So, you’re making your way through the standard application gubbins – CV, check, cover letter, sparkly and fresh, when BAM. Suddenly you realise your company of choice have added something a little extra into the equation – a filter question, a job-application bouncer, to weed out the unwanted. Be happy. This is a good thing.
Why, oh why should you be so pleased that yet ANOTHER hurdle has been placed between you and the success-laden career finish line? Because sticking in a filter question or two is a very good way for both sides to get a bit more information – and generally speaking, it’s not information that can be found on your CV. Still confused? Read on.
Why companies use filter questions
Generally speaking, we love companies who take advantage of the filter question option. It means they’re curious, that they’re resourceful, and that they’re interested in something beyond the usual candidate box-ticking.
Filter questions are good because they allow companies to get a little more specific, whilst allowing you the time and means to really think about what they’re asking. That’s the only problem with asking very specific (or indeed, more ‘blue sky’) questions at interview – in the heat of the moment, you’re not necessarily going to do yourself justice. The filter questions makes allowances for that. The filter questions let you relax a bit.
What do filter questions generally want to know?
Those it’s obviously impossible to generalise, for the most part we find that filter questions generally fall into two categories:
1) A question that hopes to understand how you tick
2) A question that address some SPECIFIC skillset or industry knowledge.
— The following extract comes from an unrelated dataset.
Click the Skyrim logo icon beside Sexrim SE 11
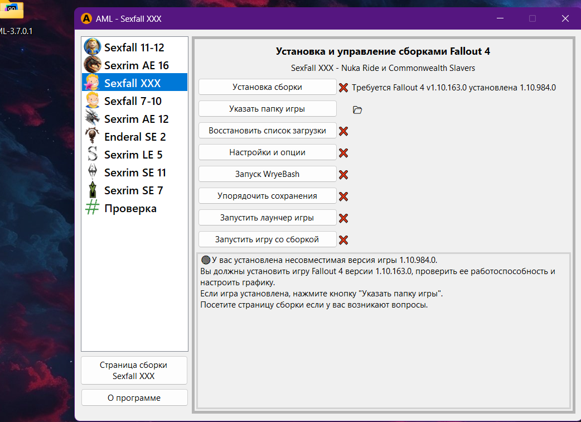Image resolution: width=581 pixels, height=422 pixels. click(92, 172)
How do you answer filter questions?
To get a little more specific, here’s an example of the ‘type one’ question:
“A penguin walks into a room holding a sombrero. He needs directions. How can you help?”
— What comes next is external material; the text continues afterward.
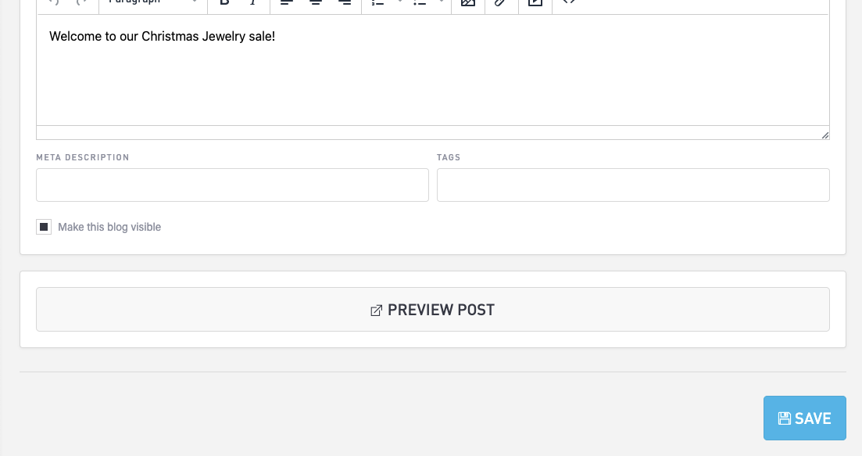Click the bullet list icon
The width and height of the screenshot is (862, 456).
tap(419, 3)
Seriously, this is a real thing.
The question might be ridiculous, it might be a lateral thinking puzzle, it might just be a general pondering about how you see the world – the point is, it’s about your brain, and how you use it when faced with something unexpected. And the nice thing about that is, there are no wrong answers. All you can be is yourself.
If your instinct is to answer with something extremely creative, then you should. And if that’s what this company is looking for, then perfect. If they want someone who is hard-wired with logic and technical problem-solving alone, then you are not right for the job, and they will pass. Ultimately, it’s a short-cut to the right outcome.
Take a look over the role, take in what kind of person they are looking for, and demonstrate that you have those attributes in the answer. But be yourself. Otherwise, nobody wins.
So, the ‘type two’ question. An example of the type two might be something like:
“What online ad campaign most impressed you last year, and why?”
Admittedly, this is more likely to come up when dealing with a marketing role, rather than a professional knife-thrower, but you get where we’re coming from. It’s a chance to dig a little deeper into your knowledge of a specific field or topic, and get a sense of how much you know, as well as how you think.
Again, the good thing about asking these types of questions is that it gives you a good idea of how well you would fit in a company like this. Does the question appeal to you? Spark something in your brain? Do you find that you sort of already have a vague answer in mind upon first reading it, though you’d need to flesh it out with fancy words?
Well great. This is probably a company and a job that is going to suit you. Again, it’s about shortcuts. If the question absolutely flummoxes you, or you feel nothing upon reading it, it’s probably not the role for you. There will be applicants out there who really do feel the passion for what this company is looking for, and real passion is hard to fake.
Above all, remember…
If this company is asking a filter question, it’s probably because they want to know the answer. Possibly more than they want to trawl through a lot of CVs.
Don’t see this as a tiny addition to your already impressive back-catalogue, assume that THIS will be the thing to really hook your employers in – and treat it that way. No matter how silly the question may seem, take real time over your answer. This may very well be a potential employer’s first impression of you. Make it bright, make it buzzy, make it personal, and – above all – make it count.